(Data entries)

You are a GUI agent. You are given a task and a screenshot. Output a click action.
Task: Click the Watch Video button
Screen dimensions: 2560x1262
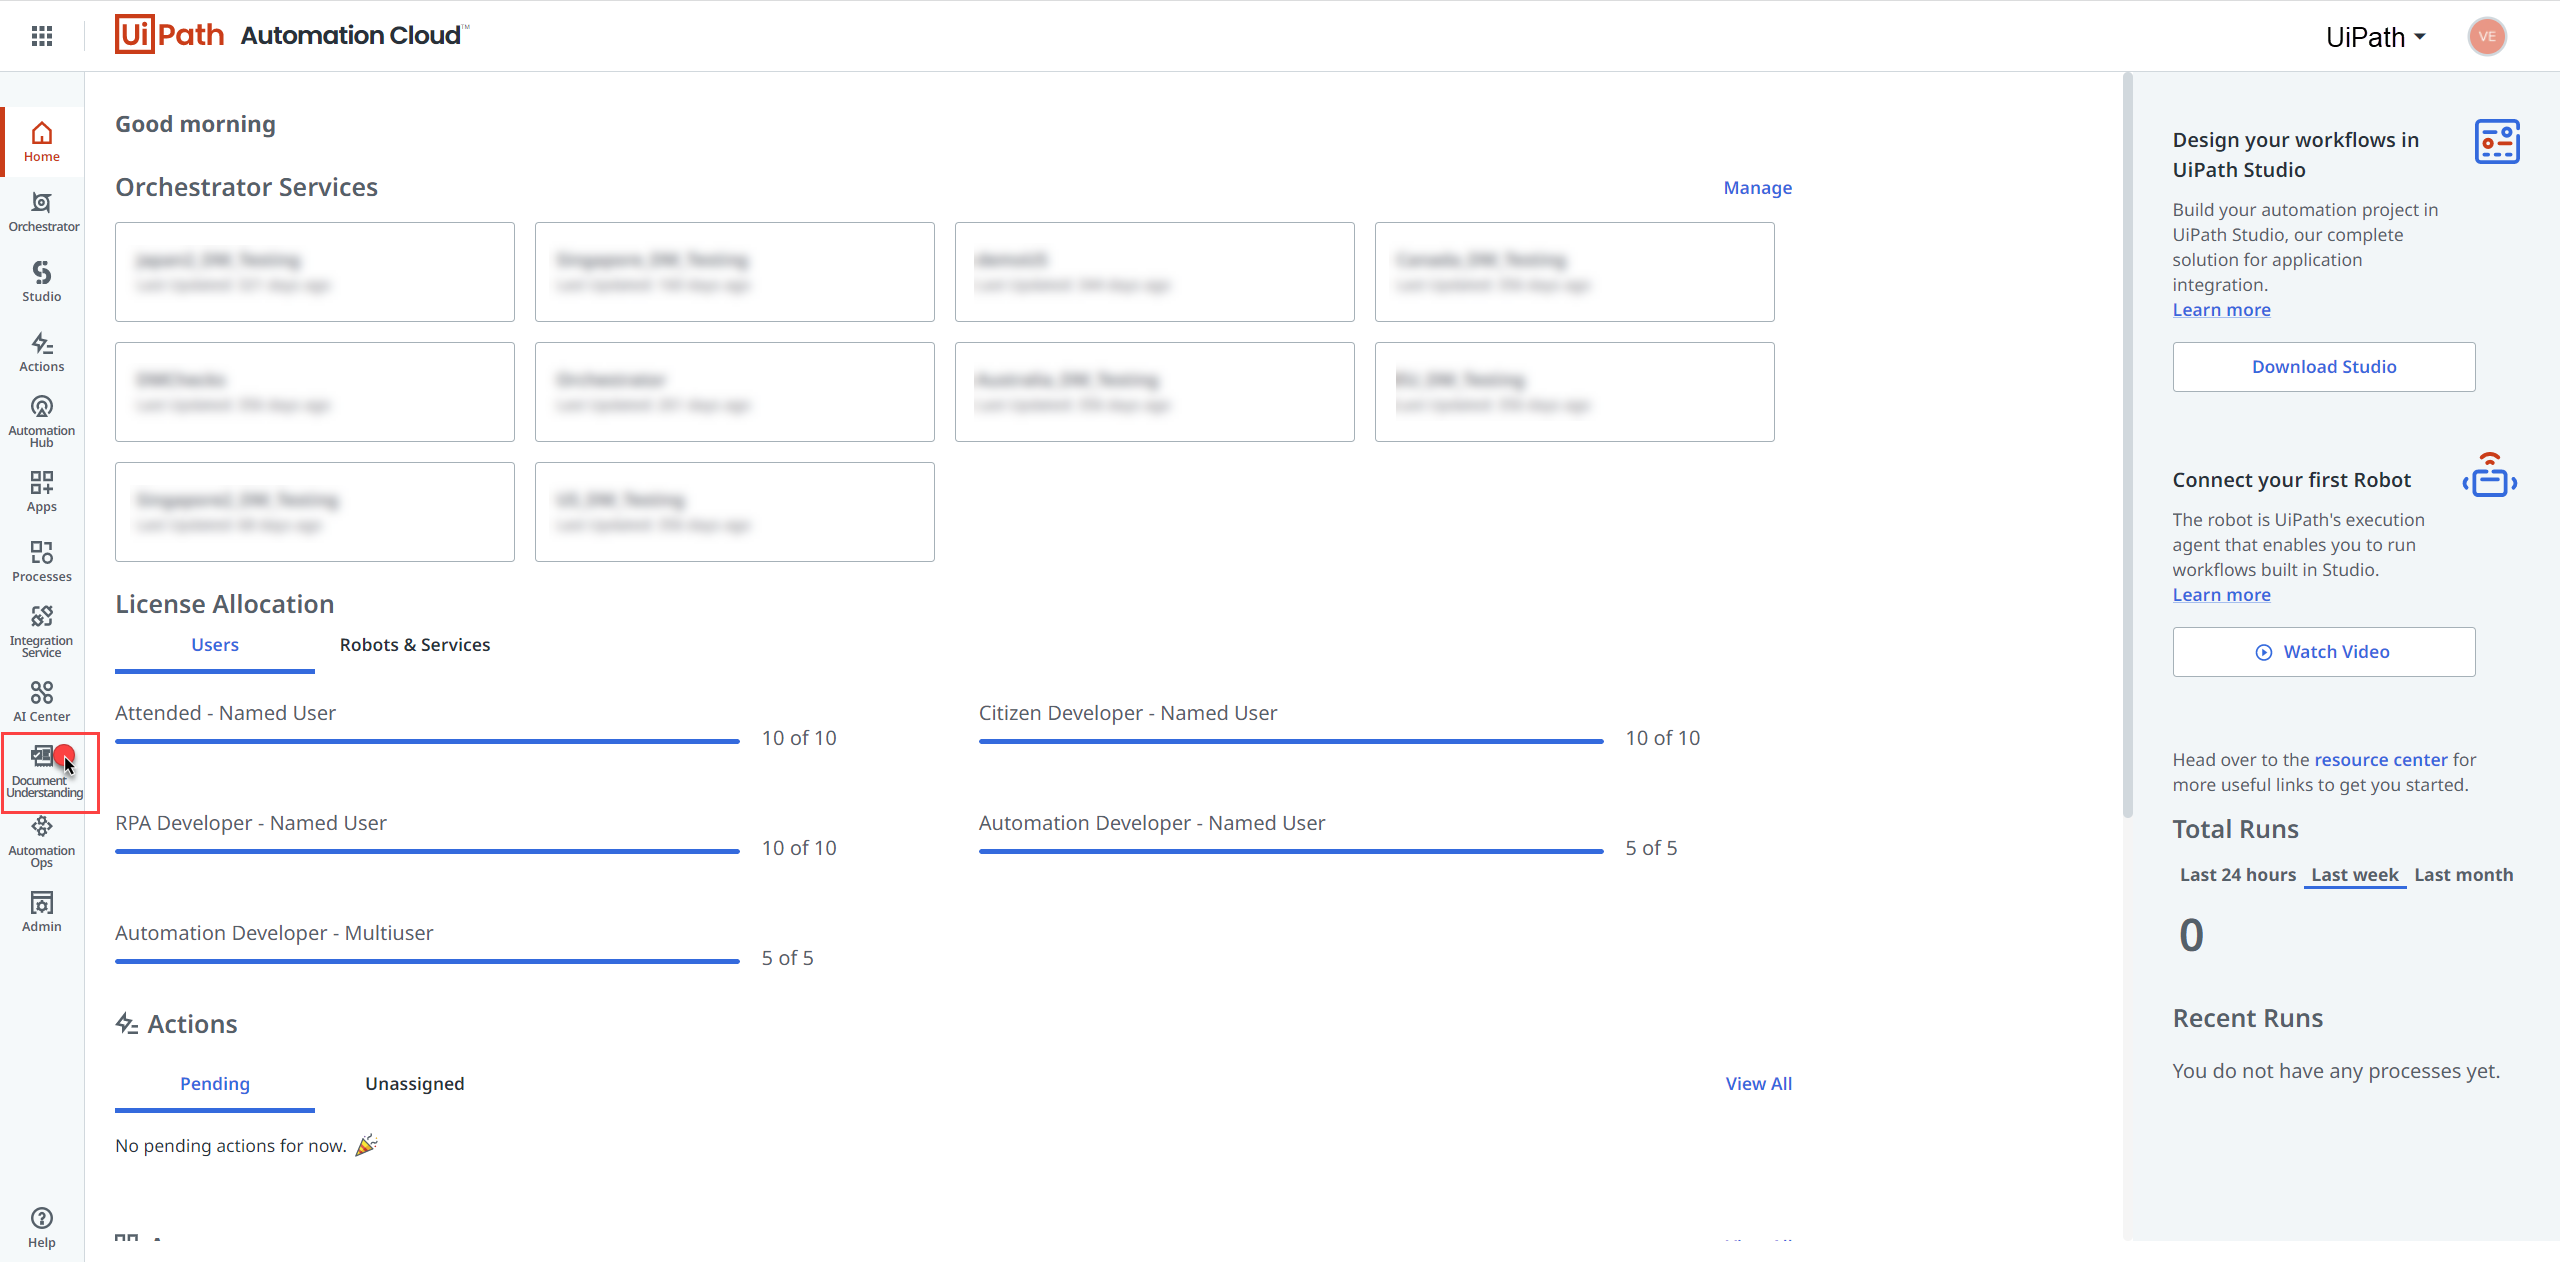click(2323, 652)
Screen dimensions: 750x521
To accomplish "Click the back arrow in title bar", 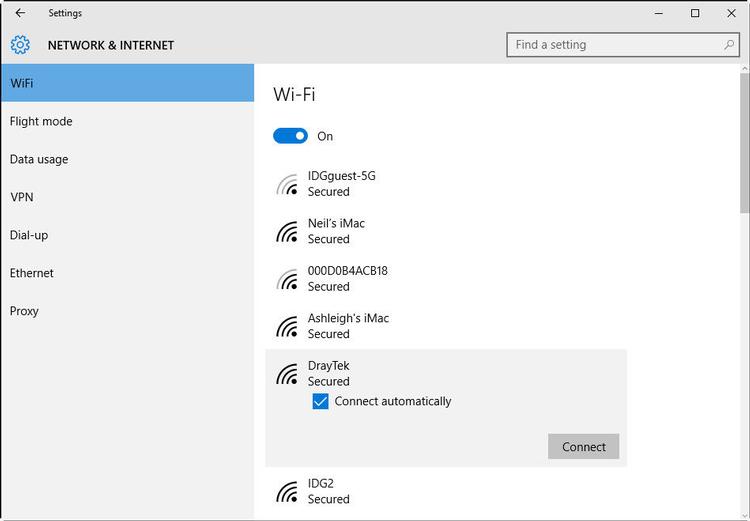I will pos(20,13).
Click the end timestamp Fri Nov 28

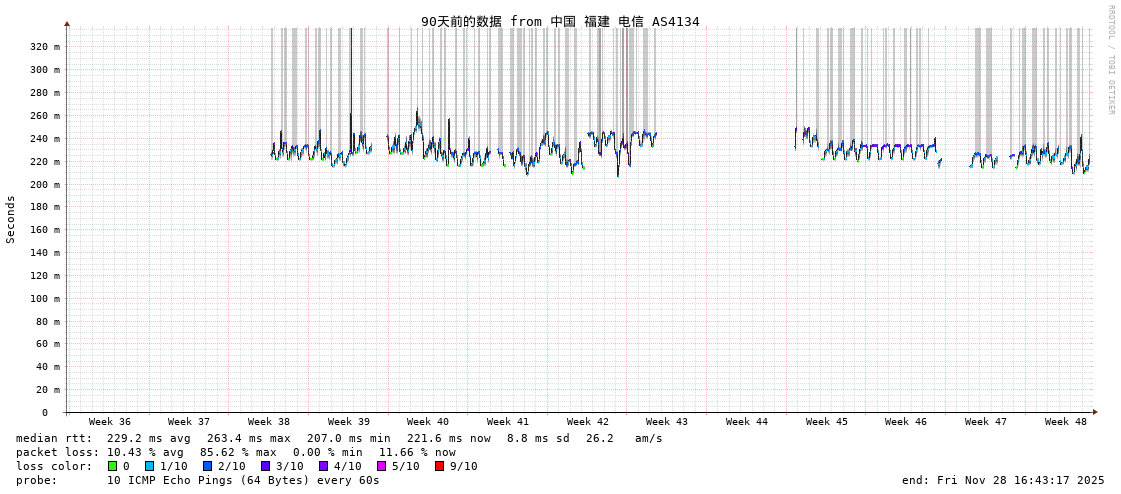1003,480
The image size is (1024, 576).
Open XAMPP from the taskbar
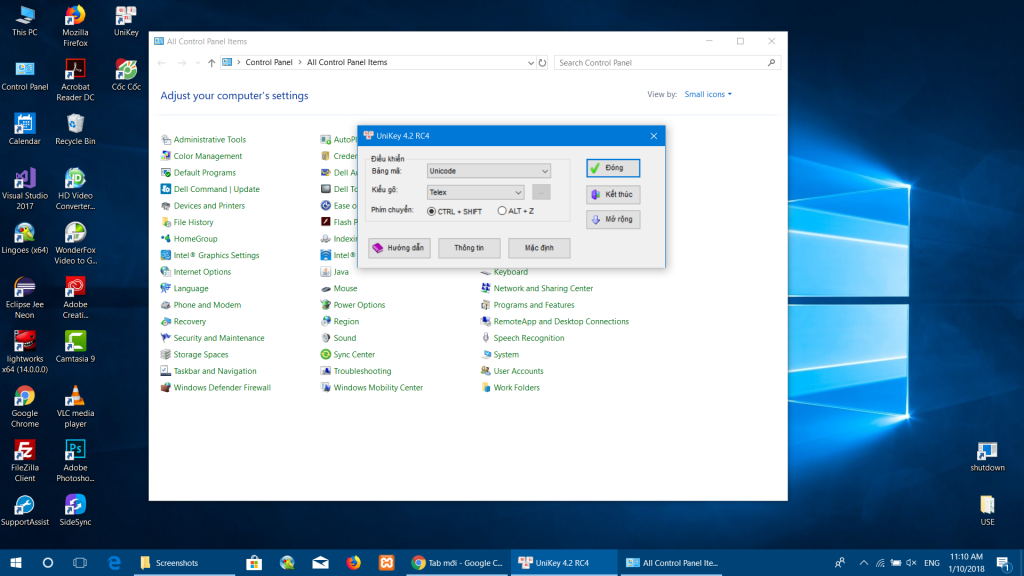pos(385,563)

**What is expected:**
Return everything from the line containing "The image size is (1024, 576)." down to the end of the data, word for word. Leave the pictures out of your answer.

**Output for this exercise:**
The image size is (1024, 576).
Open XAMPP from the taskbar
pos(385,563)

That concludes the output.